New Breed Blog

4 Market Expansion Frameworks

Written by Guido Bartolacci | Jun 1, 2021 1:39:00 PM

As businesses grow, the markets that they operate in will change, the customers they serve will shift and their products will evolve. Market expansion frameworks guide how that change happens.

Market expansion frameworks help businesses strategize company and product development. They guide overall decision-making at a company to help determine the best way to market, sell, develop and service products.

Here are four market expansion frameworks you can use:

1. Ansoff Matrix

The Ansoff Matrix is an expansion framework developed by a mathematician in 1957. It breaks down the relationship between a product and the target market and the riskiness of that combination.

It’s a four-quadrant grid with new and existing products on the x-axis and new and existing markets on the y-axis. The four expansion strategies it contains are:

  • Diversification: Introducing a new product to a new market
  • Product Development: Introducing a new product into an existing market
  • Market Development: Introducing an existing product into a new market
  • Market Penetration: Further selling an existing product into an existing market

Each of those strategies has different levels of risk, with diversification being the most chancy and market penetration being the safest option. 

Knowing which of those strategies you’ll pursue will inform where you need to invest resources in order to be successful. Do you need to focus on product development and innovation? Do you need to conduct market research? Do you need to do both?

2. BCG Growth Share Matrix

The BCG Growth Share Matrix was created in 1968 by the founder of Boston Consulting Group. Like the Ansoff Matrix, it’s also a four-quadrant grid, but it focuses on the relationship between growth rate and market share to help companies determine the potential profitability of different expansion opportunities.

On the x-axis, there’s high and low market share, and on the y-axis is high and low growth. The four potential market categories are:

  • Cash cow: Where you have a low market growth rate and a high market share. This is your bread and butter market segments where you can expect reliable revenue
  • Dog: Where you have a low market growth rate and a low market share. These are the types of markets you should avoid because there isn’t much long-term potential and you don’t have previous success
  • Question mark: Where you have a high market growth rate but a low market share. You’re not sure if your product or service is viable in these markets, but there is potential so it’s worth further evaluating these markets
  • Star: Where you have a high market growth rate and a high market share. These markets have the most potential but are often also the smallest

Using these market categories helps companies determine where they want to invest, maintain and divest their targeting in order to optimize their growth.

 

3. Porter’s Five Forces

Porter’s Five Forces was published in a book by a Harvard Business School professor in 1980. It focuses on the external factors that are at play in a market and how those impact the potential success of expanding into it.

The five forces are:

  1. Existing competitors: What is the current competitive landscape? Who are the other players in the market? How does their pricing, target audience, brand and product compare to yours?

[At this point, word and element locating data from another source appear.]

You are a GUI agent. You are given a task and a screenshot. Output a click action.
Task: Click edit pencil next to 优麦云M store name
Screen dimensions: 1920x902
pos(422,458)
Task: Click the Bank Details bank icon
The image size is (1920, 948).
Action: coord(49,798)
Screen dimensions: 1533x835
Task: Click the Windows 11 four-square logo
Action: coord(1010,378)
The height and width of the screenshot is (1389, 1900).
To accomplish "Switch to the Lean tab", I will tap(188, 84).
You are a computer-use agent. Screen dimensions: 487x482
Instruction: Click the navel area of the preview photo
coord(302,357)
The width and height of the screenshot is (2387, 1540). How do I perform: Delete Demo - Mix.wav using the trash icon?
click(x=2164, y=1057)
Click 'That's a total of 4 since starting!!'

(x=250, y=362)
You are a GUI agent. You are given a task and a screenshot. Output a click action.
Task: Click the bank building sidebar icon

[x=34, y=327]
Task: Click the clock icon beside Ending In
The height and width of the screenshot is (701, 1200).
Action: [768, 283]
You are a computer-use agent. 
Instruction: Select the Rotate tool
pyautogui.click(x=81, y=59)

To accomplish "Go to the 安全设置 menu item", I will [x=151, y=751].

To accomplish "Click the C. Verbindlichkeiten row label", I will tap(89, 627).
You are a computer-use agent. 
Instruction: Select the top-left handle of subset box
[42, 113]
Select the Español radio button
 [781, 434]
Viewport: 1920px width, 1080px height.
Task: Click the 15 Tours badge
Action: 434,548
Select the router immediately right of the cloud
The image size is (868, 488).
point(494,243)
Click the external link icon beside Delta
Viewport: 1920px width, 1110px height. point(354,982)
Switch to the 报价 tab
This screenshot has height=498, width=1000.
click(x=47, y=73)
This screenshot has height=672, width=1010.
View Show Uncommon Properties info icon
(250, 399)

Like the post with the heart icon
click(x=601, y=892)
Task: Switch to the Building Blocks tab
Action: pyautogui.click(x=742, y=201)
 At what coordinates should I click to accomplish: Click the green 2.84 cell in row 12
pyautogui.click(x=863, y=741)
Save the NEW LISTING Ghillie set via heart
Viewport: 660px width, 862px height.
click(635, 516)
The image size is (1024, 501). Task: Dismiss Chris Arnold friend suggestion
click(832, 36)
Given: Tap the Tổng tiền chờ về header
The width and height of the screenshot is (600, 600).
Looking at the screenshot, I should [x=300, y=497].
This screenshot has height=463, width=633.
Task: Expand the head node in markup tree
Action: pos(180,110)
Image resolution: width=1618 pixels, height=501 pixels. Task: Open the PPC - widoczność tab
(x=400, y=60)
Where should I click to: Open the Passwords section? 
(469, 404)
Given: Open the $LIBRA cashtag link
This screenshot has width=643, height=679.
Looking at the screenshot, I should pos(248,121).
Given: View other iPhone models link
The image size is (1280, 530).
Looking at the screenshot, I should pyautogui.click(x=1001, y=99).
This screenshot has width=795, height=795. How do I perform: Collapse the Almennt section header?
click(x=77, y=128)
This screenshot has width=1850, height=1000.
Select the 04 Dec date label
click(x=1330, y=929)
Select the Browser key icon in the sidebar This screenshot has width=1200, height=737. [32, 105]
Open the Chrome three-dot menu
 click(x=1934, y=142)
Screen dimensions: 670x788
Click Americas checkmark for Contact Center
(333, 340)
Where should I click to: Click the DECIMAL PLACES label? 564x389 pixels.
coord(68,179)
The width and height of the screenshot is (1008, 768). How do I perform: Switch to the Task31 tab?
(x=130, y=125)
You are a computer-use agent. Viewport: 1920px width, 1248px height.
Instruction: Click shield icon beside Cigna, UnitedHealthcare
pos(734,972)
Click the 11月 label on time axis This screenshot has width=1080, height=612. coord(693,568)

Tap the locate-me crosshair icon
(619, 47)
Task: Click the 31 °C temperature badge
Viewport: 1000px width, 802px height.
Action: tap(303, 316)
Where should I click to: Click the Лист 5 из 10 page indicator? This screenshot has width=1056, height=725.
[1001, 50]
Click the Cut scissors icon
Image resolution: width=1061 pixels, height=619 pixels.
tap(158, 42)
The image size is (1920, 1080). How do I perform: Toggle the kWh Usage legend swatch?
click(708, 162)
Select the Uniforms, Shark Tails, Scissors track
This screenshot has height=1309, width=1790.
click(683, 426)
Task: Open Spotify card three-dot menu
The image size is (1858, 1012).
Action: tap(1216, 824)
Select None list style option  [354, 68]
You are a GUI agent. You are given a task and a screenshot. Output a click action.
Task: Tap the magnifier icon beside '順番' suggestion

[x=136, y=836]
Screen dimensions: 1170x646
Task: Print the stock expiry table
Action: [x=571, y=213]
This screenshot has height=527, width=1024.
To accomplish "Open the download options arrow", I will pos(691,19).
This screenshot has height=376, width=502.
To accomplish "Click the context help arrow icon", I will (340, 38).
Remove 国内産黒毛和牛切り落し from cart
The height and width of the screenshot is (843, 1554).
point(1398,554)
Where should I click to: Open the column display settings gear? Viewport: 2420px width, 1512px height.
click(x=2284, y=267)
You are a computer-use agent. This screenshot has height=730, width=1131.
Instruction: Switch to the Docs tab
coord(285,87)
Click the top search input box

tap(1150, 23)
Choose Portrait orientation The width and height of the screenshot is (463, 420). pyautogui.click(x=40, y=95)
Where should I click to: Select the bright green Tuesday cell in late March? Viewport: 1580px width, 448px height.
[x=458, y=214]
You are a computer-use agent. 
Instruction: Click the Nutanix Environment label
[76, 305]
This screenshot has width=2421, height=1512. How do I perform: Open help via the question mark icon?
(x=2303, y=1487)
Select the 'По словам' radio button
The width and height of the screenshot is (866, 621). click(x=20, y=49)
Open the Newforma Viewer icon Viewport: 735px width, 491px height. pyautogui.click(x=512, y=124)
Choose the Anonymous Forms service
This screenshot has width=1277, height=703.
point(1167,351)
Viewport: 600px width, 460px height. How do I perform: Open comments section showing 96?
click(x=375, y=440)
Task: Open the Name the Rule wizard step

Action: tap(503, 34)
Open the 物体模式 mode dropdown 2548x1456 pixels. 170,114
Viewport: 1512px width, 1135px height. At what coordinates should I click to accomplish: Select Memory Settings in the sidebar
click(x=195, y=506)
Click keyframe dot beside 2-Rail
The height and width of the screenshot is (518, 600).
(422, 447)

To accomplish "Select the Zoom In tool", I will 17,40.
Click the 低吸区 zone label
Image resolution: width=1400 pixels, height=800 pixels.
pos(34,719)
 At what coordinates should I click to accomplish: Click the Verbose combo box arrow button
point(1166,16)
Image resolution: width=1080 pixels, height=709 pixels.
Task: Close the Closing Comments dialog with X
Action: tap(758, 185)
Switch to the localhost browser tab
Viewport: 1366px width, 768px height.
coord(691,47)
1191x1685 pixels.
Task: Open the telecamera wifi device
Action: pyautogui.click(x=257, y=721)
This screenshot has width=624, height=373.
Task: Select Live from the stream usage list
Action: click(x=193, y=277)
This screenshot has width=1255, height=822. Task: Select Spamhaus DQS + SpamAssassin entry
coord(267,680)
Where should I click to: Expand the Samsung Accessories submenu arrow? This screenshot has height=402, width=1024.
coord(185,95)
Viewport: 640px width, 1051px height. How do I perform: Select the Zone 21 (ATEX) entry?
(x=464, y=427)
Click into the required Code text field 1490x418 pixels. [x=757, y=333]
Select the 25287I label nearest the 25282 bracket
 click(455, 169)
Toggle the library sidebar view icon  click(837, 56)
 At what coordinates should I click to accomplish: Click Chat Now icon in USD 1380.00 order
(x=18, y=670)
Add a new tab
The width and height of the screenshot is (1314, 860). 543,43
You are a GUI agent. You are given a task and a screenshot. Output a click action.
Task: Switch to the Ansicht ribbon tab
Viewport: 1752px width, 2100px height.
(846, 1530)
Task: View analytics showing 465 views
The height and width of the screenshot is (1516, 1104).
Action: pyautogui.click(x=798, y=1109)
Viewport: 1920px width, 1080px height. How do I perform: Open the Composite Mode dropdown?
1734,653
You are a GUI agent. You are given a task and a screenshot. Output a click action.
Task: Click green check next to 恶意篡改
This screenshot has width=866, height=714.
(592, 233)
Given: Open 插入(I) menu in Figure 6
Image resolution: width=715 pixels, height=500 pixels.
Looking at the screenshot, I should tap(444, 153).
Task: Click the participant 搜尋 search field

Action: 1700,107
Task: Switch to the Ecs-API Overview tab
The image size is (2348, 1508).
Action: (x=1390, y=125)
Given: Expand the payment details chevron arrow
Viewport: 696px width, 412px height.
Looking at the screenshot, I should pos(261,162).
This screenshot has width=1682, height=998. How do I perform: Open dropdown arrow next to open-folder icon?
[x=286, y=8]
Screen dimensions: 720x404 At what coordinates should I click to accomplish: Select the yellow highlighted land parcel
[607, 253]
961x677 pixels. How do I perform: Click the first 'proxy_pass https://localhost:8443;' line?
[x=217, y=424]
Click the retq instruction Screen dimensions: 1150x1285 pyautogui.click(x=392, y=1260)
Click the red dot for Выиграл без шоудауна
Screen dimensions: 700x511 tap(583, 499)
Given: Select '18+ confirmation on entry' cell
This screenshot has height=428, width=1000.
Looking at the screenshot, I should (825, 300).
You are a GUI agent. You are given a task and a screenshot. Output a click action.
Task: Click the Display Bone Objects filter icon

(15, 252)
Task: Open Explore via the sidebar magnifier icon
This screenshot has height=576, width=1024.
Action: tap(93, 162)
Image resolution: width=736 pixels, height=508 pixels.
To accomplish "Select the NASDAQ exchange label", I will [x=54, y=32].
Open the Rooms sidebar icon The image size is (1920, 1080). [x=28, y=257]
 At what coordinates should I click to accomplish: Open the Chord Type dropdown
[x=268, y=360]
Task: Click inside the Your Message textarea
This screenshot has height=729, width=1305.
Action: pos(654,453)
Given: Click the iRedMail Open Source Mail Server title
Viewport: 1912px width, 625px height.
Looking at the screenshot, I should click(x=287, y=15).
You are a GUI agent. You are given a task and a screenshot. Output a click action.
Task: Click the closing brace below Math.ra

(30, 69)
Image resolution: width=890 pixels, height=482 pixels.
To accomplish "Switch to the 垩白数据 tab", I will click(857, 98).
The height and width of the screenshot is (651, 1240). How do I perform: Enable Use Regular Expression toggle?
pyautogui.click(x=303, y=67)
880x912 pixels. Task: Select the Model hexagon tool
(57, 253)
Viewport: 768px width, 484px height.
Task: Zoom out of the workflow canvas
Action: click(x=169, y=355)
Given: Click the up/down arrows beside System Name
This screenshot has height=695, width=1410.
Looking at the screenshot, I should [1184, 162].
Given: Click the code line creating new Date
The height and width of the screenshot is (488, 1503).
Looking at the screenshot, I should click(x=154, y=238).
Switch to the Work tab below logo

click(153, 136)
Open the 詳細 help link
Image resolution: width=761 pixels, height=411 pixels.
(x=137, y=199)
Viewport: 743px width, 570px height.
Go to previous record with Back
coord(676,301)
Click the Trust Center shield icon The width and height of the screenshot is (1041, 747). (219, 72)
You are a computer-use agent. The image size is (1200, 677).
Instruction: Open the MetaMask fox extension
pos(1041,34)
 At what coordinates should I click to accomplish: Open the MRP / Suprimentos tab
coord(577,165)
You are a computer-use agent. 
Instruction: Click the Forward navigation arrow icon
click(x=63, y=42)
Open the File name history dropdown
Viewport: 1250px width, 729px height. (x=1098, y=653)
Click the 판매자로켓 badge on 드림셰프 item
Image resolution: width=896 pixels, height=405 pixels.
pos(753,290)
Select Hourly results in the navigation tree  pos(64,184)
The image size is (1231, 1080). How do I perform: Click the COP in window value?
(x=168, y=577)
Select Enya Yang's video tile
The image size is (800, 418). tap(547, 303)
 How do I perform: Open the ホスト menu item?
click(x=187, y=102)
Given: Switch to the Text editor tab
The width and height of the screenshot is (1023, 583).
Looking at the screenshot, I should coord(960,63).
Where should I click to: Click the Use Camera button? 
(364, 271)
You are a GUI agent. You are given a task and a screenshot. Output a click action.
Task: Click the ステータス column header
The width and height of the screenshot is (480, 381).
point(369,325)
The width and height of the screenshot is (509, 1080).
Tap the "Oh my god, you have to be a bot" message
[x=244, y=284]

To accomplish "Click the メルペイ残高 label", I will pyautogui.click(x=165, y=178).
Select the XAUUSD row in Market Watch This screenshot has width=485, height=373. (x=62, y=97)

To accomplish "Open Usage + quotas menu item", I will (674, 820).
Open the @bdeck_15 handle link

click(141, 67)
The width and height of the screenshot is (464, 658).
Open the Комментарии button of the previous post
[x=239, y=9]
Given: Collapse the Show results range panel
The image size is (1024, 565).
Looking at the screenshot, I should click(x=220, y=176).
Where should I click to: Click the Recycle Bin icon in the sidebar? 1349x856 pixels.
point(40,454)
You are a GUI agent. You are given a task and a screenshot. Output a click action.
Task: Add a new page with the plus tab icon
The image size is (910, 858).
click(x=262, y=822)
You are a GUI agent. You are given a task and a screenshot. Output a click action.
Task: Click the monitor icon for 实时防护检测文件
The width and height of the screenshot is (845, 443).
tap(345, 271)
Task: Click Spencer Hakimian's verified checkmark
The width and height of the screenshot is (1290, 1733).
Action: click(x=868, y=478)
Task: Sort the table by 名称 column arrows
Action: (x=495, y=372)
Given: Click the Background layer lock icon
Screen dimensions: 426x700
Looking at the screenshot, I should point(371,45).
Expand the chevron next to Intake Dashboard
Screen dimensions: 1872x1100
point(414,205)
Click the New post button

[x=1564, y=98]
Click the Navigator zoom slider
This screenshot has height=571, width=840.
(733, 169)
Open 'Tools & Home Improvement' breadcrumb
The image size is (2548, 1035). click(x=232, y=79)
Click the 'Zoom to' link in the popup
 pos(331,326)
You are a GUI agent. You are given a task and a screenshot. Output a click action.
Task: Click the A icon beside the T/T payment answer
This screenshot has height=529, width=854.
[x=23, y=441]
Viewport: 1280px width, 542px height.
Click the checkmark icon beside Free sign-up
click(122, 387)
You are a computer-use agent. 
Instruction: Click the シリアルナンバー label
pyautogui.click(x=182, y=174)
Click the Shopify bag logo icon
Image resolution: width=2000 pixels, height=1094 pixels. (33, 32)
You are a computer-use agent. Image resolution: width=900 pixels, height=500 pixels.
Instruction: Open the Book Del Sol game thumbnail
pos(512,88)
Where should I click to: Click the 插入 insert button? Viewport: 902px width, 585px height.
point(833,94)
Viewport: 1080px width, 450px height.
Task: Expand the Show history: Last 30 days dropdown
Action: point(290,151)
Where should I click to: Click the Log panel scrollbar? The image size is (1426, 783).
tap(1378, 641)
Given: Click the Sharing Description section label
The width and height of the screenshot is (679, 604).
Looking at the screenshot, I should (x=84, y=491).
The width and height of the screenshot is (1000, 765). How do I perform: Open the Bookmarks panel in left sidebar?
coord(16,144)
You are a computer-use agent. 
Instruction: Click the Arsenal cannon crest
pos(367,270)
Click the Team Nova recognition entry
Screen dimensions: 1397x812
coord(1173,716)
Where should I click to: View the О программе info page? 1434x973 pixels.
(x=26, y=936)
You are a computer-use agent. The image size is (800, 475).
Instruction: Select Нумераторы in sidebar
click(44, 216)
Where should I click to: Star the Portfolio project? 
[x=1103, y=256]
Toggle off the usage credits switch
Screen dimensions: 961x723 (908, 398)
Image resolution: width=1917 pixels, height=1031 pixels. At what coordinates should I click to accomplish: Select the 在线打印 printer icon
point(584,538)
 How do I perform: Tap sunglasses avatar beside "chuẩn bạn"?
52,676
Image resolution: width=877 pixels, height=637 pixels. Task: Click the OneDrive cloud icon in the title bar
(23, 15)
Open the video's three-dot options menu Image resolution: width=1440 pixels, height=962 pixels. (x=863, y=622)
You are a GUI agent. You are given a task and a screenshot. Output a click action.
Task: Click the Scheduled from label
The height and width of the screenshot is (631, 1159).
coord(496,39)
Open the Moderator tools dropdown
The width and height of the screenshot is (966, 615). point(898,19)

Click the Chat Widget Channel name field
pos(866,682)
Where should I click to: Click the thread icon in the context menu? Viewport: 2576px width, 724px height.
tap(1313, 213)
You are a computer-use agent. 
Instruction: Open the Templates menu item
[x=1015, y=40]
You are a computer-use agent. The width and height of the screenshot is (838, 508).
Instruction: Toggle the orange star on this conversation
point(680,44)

How easy is it for customers to switch from your competitors’ solution to yours?
  2. Threat of new entrants: Is this a growing market where new, innovative companies will enter? What is the barrier of entry? Can customers easily switch from your solution to a competitor’s?
  3. Threat of substitute products: What alternatives exist to your solution that aren’t direct competitors? How does the value provided by substitutes compare with the value provided by your solution? How does the cost of substitutes compare with the cost of your solution? How much affinity do customers have for substitutes? How adverse are they to change?
  4. Bargaining power of buyers: How many competitors do buyers have to choose from? How much information do they have access to? What’s the level of price disparity among potential solutions? How sensitive are customers to price?
  5. Bargaining power of suppliers: What suppliers do you rely on in order to produce your solution in terms of both physical goods and employee work? How substitutable are suppliers? How much competition is there amongst potential suppliers?

You use this framework to understand the competitiveness of a market and to decide if it’s worth entering. Generally, you want these forces to be low so that you have a greater chance of establishing a strong presence in the market and obtaining a high market share.

4. MARACA Framework

The MARACA Framework is a model used by HubSpot to evaluate opportunities for expanding into global markets. It focuses on three factors:

  • MA (market availability): How big is the market? How saturated is it? How easy is it to enter?
  • RA (real-time analytics): What’s your current foothold in this market?
  • CA (customer addressability): Is there product-market fit? Does your solution satisfy a need that exists within this market?

The MARACA Framework helps you do a cost-benefit analysis on whether or not it’s worth expanding into a specific new market through the lenses of opportunity, traction and fit.

Potential markets get a score for each of 0–10 for each category, and the higher the overall scores, the better fit a market is. 

The Takeaway

These market expansion frameworks can be helpful when reaching growth plateaus as you’re trying to figure out what’s next. Those inflection points where the growth starts to flatten off or tip in the wrong direction are where you’d want to apply these frameworks to strategize how you can best turn your trajectory around.

Additionally, you don’t have to choose between these four frameworks as you’re evaluating expansion opportunities. Each model looks at potential markets from a different angle, so you can use them in conjunction with each other to get a more well-rounded picture.